### What you need to do
Exact output of all the records is required.

──────── Input ────────

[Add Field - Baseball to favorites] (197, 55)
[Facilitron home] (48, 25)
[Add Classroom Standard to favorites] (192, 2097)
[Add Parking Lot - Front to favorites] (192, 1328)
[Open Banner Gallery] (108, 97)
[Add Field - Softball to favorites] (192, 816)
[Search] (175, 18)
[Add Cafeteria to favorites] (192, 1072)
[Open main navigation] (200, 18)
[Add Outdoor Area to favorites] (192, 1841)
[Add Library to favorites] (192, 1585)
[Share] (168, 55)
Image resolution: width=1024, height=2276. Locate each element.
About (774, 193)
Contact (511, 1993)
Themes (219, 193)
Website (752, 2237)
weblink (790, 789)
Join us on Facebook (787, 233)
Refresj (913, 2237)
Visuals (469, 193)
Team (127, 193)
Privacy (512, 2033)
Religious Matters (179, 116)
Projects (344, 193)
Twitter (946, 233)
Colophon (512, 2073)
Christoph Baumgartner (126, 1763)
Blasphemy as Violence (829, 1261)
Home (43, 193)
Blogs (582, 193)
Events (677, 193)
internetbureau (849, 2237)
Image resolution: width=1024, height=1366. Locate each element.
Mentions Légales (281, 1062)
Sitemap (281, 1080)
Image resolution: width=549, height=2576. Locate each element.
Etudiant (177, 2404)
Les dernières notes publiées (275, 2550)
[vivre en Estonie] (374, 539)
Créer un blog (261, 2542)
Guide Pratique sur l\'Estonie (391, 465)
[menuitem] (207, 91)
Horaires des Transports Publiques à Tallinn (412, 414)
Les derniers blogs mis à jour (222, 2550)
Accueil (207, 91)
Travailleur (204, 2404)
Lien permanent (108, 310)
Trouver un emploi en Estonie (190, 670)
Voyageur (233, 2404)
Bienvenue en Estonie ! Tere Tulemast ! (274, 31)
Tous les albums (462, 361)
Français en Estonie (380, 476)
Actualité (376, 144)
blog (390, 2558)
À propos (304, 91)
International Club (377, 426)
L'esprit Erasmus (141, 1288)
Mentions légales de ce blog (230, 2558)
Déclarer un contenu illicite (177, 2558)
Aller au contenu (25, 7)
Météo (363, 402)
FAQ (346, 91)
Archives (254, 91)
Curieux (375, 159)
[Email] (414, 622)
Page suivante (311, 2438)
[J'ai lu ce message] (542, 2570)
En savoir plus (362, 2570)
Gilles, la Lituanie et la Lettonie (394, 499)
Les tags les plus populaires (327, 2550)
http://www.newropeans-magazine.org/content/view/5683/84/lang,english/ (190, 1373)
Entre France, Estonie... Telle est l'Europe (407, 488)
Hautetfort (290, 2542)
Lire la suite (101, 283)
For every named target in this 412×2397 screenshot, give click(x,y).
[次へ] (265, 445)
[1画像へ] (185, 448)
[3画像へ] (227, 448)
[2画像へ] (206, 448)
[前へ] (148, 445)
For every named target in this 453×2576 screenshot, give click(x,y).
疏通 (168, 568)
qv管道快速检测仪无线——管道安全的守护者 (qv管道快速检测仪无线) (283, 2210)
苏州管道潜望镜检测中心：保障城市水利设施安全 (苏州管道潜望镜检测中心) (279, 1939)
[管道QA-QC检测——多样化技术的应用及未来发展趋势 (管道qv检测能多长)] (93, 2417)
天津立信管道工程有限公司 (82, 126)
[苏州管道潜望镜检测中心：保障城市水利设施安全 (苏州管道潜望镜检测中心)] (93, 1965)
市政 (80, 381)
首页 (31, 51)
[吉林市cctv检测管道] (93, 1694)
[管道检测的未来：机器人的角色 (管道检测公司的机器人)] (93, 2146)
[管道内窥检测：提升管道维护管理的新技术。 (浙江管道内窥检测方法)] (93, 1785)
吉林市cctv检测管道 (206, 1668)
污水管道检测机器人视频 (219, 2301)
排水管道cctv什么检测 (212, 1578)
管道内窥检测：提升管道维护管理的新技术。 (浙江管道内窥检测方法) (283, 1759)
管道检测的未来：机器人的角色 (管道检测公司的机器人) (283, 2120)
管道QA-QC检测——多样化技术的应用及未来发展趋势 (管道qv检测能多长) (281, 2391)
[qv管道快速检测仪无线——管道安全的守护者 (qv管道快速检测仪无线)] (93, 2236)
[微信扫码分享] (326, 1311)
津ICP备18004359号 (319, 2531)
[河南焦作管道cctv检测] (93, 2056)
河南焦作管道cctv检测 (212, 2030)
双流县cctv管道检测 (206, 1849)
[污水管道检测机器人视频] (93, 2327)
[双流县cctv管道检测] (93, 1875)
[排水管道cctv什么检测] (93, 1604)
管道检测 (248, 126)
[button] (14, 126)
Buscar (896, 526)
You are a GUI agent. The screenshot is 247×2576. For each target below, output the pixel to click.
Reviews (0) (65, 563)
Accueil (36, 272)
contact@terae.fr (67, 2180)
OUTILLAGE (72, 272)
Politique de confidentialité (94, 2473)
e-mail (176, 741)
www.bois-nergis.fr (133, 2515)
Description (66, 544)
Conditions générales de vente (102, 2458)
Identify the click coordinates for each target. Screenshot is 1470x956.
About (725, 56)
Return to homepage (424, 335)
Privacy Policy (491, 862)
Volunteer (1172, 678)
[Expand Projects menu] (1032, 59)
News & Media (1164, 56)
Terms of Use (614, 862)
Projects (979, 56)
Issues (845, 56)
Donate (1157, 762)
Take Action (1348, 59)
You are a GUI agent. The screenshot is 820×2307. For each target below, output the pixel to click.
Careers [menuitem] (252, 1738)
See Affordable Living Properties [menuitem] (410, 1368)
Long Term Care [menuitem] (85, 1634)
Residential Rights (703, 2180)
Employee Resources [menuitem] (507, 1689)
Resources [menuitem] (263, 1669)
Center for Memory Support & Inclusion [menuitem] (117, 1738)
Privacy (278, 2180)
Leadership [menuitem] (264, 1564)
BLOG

────────

### Reply to the task
[Add Field - Baseball to favorites] (197, 55)
[Facilitron home] (48, 25)
[Add Classroom Standard to favorites] (192, 2097)
[Add Parking Lot - Front to favorites] (192, 1328)
[Open Banner Gallery] (108, 97)
[Add Field - Softball to favorites] (192, 816)
[Search] (175, 18)
[Add Cafeteria to favorites] (192, 1072)
[Open main navigation] (200, 18)
[Add Outdoor Area to favorites] (192, 1841)
[Add Library to favorites] (192, 1585)
[Share] (168, 55)
Image resolution: width=1024, height=2276. Locate each element.
About (774, 193)
Contact (511, 1993)
Themes (219, 193)
Website (752, 2237)
weblink (790, 789)
Join us on Facebook (787, 233)
Refresj (913, 2237)
Visuals (469, 193)
Team (127, 193)
Privacy (512, 2033)
Religious Matters (179, 116)
Projects (344, 193)
Twitter (946, 233)
Colophon (512, 2073)
Christoph Baumgartner (126, 1763)
Blasphemy as Violence (829, 1261)
Home (43, 193)
Blogs (582, 193)
Events (677, 193)
internetbureau (849, 2237)
Image resolution: width=1024, height=1366. Locate each element.
Mentions Légales (281, 1062)
Sitemap (281, 1080)
Image resolution: width=549, height=2576. Locate each element.
Etudiant (177, 2404)
Les dernières notes publiées (275, 2550)
[vivre en Estonie] (374, 539)
Créer un blog (261, 2542)
Guide Pratique sur l\'Estonie (391, 465)
[menuitem] (207, 91)
Horaires des Transports Publiques à Tallinn (412, 414)
Les derniers blogs mis à jour (222, 2550)
Accueil (207, 91)
Travailleur (204, 2404)
Lien permanent (108, 310)
Trouver un emploi en Estonie (190, 670)
Voyageur (233, 2404)
Bienvenue en Estonie ! Tere Tulemast ! (274, 31)
Tous les albums (462, 361)
Français en Estonie (380, 476)
Actualité (376, 144)
blog (390, 2558)
À propos (304, 91)
International Club (377, 426)
L'esprit Erasmus (141, 1288)
Mentions légales de ce blog (230, 2558)
Déclarer un contenu illicite (177, 2558)
Aller au contenu (25, 7)
Météo (363, 402)
FAQ (346, 91)
Archives (254, 91)
Curieux (375, 159)
[Email] (414, 622)
Page suivante (311, 2438)
[J'ai lu ce message] (542, 2570)
En savoir plus (362, 2570)
Gilles, la Lituanie et la Lettonie (394, 499)
Les tags les plus populaires (327, 2550)
http://www.newropeans-magazine.org/content/view/5683/84/lang,english/ (190, 1373)
Entre France, Estonie... Telle est l'Europe (407, 488)
Hautetfort (290, 2542)
Lire la suite (101, 283)
For every named target in this 412×2397 screenshot, give click(x,y).
[次へ] (265, 445)
[1画像へ] (185, 448)
[3画像へ] (227, 448)
[2画像へ] (206, 448)
[前へ] (148, 445)
For every named target in this 453×2576 screenshot, give click(x,y).
疏通 (168, 568)
qv管道快速检测仪无线——管道安全的守护者 (qv管道快速检测仪无线) (283, 2210)
苏州管道潜望镜检测中心：保障城市水利设施安全 (苏州管道潜望镜检测中心) (279, 1939)
[管道QA-QC检测——多样化技术的应用及未来发展趋势 (管道qv检测能多长)] (93, 2417)
天津立信管道工程有限公司 (82, 126)
[苏州管道潜望镜检测中心：保障城市水利设施安全 (苏州管道潜望镜检测中心)] (93, 1965)
市政 (80, 381)
首页 (31, 51)
[吉林市cctv检测管道] (93, 1694)
[管道检测的未来：机器人的角色 (管道检测公司的机器人)] (93, 2146)
[管道内窥检测：提升管道维护管理的新技术。 (浙江管道内窥检测方法)] (93, 1785)
吉林市cctv检测管道 (206, 1668)
污水管道检测机器人视频 (219, 2301)
排水管道cctv什么检测 (212, 1578)
管道内窥检测：提升管道维护管理的新技术。 (浙江管道内窥检测方法) (283, 1759)
管道检测的未来：机器人的角色 (管道检测公司的机器人) (283, 2120)
管道QA-QC检测——多样化技术的应用及未来发展趋势 (管道qv检测能多长) (281, 2391)
[qv管道快速检测仪无线——管道安全的守护者 (qv管道快速检测仪无线)] (93, 2236)
[微信扫码分享] (326, 1311)
津ICP备18004359号 (319, 2531)
[河南焦作管道cctv检测] (93, 2056)
河南焦作管道cctv检测 (212, 2030)
双流县cctv管道检测 (206, 1849)
[污水管道检测机器人视频] (93, 2327)
[双流县cctv管道检测] (93, 1875)
[排水管道cctv什么检测] (93, 1604)
管道检测 (248, 126)
[button] (14, 126)
Buscar (896, 526)
You are a GUI agent. The screenshot is 247×2576. For each target below, output the pixel to click.
Reviews (0) (65, 563)
Accueil (36, 272)
contact@terae.fr (67, 2180)
OUTILLAGE (72, 272)
Politique de confidentialité (94, 2473)
e-mail (176, 741)
www.bois-nergis.fr (133, 2515)
Description (66, 544)
Conditions générales de vente (102, 2458)
Identify the click coordinates for each target. Screenshot is 1470x956.
About (725, 56)
Return to homepage (424, 335)
Privacy Policy (491, 862)
Volunteer (1172, 678)
[Expand Projects menu] (1032, 59)
News & Media (1164, 56)
Terms of Use (614, 862)
Projects (979, 56)
Issues (845, 56)
Donate (1157, 762)
Take Action (1348, 59)
You are a GUI agent. The screenshot is 820×2307. For each target below, output the pixel to click.
Careers [menuitem] (252, 1738)
See Affordable Living Properties [menuitem] (410, 1368)
Long Term Care [menuitem] (85, 1634)
Residential Rights (703, 2180)
Employee Resources [menuitem] (507, 1689)
Resources [menuitem] (263, 1669)
Center for Memory Support & Inclusion [menuitem] (117, 1738)
Privacy (278, 2180)
Leadership [menuitem] (264, 1564)
BLOG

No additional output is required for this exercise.